ЧТО СДЕЛАТЬ ->
Продолжите текст о раскопках микенских центров, начиная сразу после его последнего предложения.

ПОКАЗАННЫЙ ТЕКСТ ->
▬▬▬▬▬▬▬▬▬▬
Десятилетие спустя в число систематически исследованных микенских центров вошли наконец и Фивы. Если Пилос был открыт с опозданием только из-за того, что оставалось неизвестным его местонахождение, то о Фивах микенской эпохи, наоборот, было хорошо известно, что они находятся под застройкой современных Фив. Но именно из-за этого обстоятельства археологи смогли приступить здесь к исследованиям только после преодоления множества препятствий, да и то главным образом во время работ по канализации предназначенных к сносу кварталов. Среди находок в более ранних раскопках, проводившихся в 1908—1929 гг. греческим археологом А. Керамопулосом,28) особенно интересны фреска с изысканно одетыми женщинами и группа более чем из сотни глиняных пифосов, в том числе целый ряд обломков с краткими записями, составленными знаками линейного письма В. В связи с перестройкой части современного города в 1963 г., здесь возобновил раскопки Н. Платон,29) а затем и ряд других греческих археологов, в частности Ф. Спиропулос. Был открыт комплекс комнат и прочих помещений, который не мог быть ничем иным, как остатками [42] знаменитой Кадмеи — фиванского дворца микенской эпохи, названного так в честь легендарного основателя Фив финикийского царевича Кадма. Хронологическая связь с другими центрами микенской культуры была подтверждена и находкой примерно 45 глиняных табличек со знаками линейного письма Б, что свидетельствует о существовании фиванского дворцового архива, подобного пилосскому или кносскому. Выше мы уже упоминали, что в Фивах было обнаружено значительное количество завезенных вавилонских печатей-цилиндров с клинописными надписями.

За время своего существования Фиванский дворец был разрушен по крайней мере дважды: первый раз — около 1350 г. до н. э., а затем — во второй половине XIII в. до н. э. По мнению большинства исследователей, это произошло в самом конце XIII в. до н. э., так же как и в Пилосе, по мнению других — на несколько десятилетий ранее. Но во всяком случае очевидно, что во второй раз дворец был разрушен окончательно.

Можно было бы вспомнить и о некоторых более новых открытиях в области микенской культуры в других местах. К их числу относятся, например, многообещающие зондажи на месте древнего Иолка,30) откуда Ясон отправился на корабле Арго в свое долгое плавание за золотым руном к берегам Колхиды, лежащей у подножия Кавказа. Это путешествие дало толчок к возникновению легенды об аргонавтах и стало благодарным сюжетом для античной трагедии — Ясона и Медеи, дочери колхидского царя.
▬▬▬▬▬▬▬▬▬▬
Материал для поиска описанных объектов
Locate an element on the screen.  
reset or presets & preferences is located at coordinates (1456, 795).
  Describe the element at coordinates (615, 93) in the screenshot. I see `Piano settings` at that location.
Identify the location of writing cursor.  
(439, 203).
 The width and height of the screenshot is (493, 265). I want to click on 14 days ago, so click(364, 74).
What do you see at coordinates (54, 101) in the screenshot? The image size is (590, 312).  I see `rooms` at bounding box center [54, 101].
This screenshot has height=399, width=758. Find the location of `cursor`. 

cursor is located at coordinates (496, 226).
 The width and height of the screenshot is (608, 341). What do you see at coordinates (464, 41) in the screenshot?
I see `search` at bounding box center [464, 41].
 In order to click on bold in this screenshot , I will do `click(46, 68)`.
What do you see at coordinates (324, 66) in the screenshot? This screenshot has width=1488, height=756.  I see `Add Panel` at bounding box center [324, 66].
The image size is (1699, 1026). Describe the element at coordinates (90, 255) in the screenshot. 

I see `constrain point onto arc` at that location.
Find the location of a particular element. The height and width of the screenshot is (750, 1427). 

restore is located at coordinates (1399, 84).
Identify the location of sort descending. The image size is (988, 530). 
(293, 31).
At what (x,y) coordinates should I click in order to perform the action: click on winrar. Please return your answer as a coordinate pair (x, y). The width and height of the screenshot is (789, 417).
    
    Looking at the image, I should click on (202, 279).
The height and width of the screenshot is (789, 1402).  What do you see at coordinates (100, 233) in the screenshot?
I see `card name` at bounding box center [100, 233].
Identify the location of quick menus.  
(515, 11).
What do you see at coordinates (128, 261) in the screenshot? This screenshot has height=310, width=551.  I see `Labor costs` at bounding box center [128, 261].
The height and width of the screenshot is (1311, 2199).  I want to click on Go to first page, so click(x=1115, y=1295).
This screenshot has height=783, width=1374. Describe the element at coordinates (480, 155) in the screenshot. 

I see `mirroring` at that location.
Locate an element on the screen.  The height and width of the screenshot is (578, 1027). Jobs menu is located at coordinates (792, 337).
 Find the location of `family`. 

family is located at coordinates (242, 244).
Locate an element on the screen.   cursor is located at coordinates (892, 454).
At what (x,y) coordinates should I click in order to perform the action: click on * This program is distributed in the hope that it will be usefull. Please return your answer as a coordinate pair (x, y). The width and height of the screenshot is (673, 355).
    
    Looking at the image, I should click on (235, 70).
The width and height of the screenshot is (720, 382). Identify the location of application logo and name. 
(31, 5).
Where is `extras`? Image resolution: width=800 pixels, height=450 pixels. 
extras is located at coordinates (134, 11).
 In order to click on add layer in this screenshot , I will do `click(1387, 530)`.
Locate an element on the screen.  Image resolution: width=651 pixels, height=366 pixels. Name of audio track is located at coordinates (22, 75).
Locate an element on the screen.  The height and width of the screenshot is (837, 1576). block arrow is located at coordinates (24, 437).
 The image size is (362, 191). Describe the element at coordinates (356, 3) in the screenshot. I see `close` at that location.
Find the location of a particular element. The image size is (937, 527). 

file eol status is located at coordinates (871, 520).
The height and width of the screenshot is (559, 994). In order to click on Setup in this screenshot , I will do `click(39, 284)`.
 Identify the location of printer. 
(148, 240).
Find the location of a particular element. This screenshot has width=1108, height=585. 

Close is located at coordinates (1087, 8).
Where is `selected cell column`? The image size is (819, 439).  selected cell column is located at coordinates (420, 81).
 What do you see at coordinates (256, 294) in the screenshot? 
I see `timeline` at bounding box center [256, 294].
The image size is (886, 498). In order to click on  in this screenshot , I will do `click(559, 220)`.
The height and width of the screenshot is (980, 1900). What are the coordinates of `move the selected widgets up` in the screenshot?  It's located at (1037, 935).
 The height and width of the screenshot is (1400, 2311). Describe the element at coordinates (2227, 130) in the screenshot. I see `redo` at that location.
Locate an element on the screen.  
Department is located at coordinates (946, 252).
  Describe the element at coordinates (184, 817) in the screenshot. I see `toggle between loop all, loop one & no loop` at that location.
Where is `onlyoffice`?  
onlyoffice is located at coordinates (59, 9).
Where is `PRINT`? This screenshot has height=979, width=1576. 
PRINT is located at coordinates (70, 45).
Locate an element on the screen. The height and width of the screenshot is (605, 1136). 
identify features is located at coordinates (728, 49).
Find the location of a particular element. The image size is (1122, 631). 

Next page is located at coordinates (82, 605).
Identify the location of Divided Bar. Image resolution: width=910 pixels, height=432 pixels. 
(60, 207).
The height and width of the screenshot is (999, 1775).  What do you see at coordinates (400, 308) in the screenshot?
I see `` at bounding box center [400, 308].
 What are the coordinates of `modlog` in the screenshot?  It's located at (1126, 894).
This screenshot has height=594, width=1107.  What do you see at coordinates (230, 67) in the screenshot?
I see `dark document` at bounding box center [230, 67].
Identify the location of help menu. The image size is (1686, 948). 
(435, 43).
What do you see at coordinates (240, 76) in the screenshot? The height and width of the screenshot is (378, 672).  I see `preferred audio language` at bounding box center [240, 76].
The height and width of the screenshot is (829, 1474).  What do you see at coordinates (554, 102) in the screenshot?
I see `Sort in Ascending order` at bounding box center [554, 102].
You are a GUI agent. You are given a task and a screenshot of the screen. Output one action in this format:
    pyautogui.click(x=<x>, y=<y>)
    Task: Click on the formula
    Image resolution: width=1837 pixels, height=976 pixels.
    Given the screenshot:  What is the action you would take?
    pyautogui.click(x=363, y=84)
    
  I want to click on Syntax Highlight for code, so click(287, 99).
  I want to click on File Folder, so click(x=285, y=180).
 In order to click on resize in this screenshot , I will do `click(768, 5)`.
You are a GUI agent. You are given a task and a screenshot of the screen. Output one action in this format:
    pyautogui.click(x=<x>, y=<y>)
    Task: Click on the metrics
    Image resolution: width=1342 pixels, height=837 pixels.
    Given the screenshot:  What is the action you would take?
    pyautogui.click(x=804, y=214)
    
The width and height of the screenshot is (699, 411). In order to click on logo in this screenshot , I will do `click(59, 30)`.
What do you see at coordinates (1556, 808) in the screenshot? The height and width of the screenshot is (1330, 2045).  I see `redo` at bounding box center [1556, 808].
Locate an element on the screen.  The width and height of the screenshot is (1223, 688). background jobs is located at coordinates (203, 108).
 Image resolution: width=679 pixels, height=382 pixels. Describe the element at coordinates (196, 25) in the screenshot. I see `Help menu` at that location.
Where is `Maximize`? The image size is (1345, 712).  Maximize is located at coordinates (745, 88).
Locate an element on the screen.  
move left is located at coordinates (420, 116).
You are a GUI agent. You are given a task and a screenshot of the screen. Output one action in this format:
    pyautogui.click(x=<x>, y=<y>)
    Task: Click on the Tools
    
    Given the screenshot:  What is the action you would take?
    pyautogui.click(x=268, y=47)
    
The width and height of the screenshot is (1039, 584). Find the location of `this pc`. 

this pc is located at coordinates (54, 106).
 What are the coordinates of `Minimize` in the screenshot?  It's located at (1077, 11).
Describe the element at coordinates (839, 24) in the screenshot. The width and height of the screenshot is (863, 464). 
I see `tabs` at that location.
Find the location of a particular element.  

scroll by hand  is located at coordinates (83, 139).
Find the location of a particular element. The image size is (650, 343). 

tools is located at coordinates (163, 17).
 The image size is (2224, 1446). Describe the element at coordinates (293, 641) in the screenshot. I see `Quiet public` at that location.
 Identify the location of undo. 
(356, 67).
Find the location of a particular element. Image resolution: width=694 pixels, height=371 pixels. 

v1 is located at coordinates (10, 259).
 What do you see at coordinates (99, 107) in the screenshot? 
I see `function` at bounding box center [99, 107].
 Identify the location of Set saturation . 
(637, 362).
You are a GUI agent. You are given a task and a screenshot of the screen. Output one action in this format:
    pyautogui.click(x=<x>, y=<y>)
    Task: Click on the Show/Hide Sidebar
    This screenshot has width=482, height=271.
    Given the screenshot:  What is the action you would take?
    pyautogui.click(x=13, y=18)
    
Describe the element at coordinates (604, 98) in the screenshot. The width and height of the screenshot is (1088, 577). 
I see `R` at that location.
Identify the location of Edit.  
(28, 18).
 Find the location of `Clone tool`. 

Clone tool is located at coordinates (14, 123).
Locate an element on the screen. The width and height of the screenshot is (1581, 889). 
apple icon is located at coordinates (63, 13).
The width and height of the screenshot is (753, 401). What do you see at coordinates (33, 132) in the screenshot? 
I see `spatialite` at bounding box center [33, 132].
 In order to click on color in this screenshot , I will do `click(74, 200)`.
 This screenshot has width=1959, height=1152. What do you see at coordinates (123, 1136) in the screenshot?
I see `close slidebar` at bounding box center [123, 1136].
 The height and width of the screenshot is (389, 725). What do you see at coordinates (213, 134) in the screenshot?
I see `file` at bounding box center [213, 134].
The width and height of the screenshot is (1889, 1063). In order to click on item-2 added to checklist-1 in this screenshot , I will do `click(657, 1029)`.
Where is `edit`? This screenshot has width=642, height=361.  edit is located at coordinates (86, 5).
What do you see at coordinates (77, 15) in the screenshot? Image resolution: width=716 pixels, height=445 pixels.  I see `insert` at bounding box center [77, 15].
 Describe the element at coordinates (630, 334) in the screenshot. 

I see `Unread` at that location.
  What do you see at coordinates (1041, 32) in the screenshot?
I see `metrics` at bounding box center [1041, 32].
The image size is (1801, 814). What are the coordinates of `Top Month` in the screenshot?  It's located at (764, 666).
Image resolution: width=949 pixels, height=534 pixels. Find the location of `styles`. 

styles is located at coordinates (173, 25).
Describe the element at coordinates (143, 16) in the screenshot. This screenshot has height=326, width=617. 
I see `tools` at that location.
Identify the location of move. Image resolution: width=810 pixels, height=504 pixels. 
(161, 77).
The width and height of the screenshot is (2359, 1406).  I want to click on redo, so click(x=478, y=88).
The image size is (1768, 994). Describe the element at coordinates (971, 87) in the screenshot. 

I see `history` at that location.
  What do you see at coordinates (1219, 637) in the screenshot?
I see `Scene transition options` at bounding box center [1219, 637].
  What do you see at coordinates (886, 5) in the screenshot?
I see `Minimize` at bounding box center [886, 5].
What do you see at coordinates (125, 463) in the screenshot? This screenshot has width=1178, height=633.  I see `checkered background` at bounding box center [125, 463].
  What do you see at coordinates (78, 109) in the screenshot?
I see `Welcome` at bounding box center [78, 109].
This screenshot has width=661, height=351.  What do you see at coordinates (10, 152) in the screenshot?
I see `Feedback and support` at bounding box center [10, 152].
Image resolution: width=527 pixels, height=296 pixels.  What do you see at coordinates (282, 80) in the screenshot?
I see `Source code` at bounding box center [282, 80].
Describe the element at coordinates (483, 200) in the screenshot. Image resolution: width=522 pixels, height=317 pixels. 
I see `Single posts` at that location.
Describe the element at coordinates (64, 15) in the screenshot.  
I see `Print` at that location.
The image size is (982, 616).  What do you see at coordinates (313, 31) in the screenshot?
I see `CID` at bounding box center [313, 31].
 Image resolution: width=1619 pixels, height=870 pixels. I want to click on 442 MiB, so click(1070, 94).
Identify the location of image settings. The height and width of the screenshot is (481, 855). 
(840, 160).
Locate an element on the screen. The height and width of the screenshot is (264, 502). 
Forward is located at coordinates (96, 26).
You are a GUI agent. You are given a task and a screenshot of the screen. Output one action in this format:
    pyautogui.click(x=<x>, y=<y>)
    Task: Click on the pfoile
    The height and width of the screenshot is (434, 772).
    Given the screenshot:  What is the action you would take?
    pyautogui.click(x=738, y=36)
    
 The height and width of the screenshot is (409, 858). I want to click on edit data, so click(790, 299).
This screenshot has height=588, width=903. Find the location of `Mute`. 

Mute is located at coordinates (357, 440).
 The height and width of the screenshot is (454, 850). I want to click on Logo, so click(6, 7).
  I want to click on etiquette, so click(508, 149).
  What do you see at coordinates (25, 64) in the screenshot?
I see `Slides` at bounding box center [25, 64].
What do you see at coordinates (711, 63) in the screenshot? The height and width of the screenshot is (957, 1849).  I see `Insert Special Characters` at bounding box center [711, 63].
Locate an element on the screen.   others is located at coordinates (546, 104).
▬▬▬▬▬▬▬▬▬▬
ОТВЕТ К ЗАДАНИЮ ->
Раскопки в Лерне (Арголида), которыми руководил в 1952—1958 гг. американский археолог Дж. Л. Кескей, поставили археологов и историков перед сложной проблемой — дать объяснение разрушениям, произошедшим здесь около 2200 г. до н. э. Сразу же после них в Лерне появляется так называемая серая минийская керамика, наличие которой связывают сегодня с приходом в Элладу греческого населения, причем в большинстве прочих местностей материковой Греции минийская керамика опять находится в связи с разрушениями, имевшими место на 200 лет позже (около 2000 г. до н. э.). Возникает вопрос, не пришли ли индоевропейские предки древних греков в Элладу двумя последовательными миграционными волнами? На этом вопросе мы остановимся подробнее в главе, посвященной появлению индоевропейцев в Эгейском мире.

Следует вспомнить также и о новых раскопках в Микенах, проводившихся в 1968—1969 гг. лордом У. Тейлуром, [43]


Карта № 2. Архипелаг о. Фера

и об исследованиях микенского поселения в Агиа-Ирини на острове Кеос, проводившихся в 1960—1965 гг. американцем Дж. Л. Кескеем. В обоих местах были обнаружены, кроме всего прочего, развалины великолепных микенских дворцовых святилищ.

В настоящей главе нельзя не упомянуть и о самом значительном открытии эгейской археологии послевоенных лет, хотя к микенской культуре оно имеет лишь косвенное отношение. Мы имеем в виду ставшие эпохальными раскопки на острове Фера (Тира, Санторин) близ Акротири, проводившиеся под руководством С. Маринатоса и его продолжателей.

Раскопки на вулканическом острове Фера начались, собственно говоря, уже довольно давно — их история насчитывает более ста лет. Когда в 1859 г. Фердинанд Лессепс начал строительство Суэцкого канала, он обратил внимание на отличную водонепроницаемость здешних [44] вулканических пород. При их добыче на Ферасии, островке, образующем северо-западную часть миниатюрного Ферского архипелага, в 1866 г. были обнаружены следы древней человеческой деятельности, скрытые мощными слоями вулканических извержений. Первые раскопки проводили здесь французы, прежде всего Ф. Фуке. Затем Фера стала вотчиной немцев: Ф. Гиллер фон Гертринген в середине 90-х годов прошлого века начал здесь раскопки греческого города второй половины I тысячелетия до н. э., а Р. Цан обнаружил на юге главного острова под слоем лавы остатки домов середины II тысячелетия до н. э. Но открыть сколько-нибудь значительное поселение той эпохи тогда не удалось.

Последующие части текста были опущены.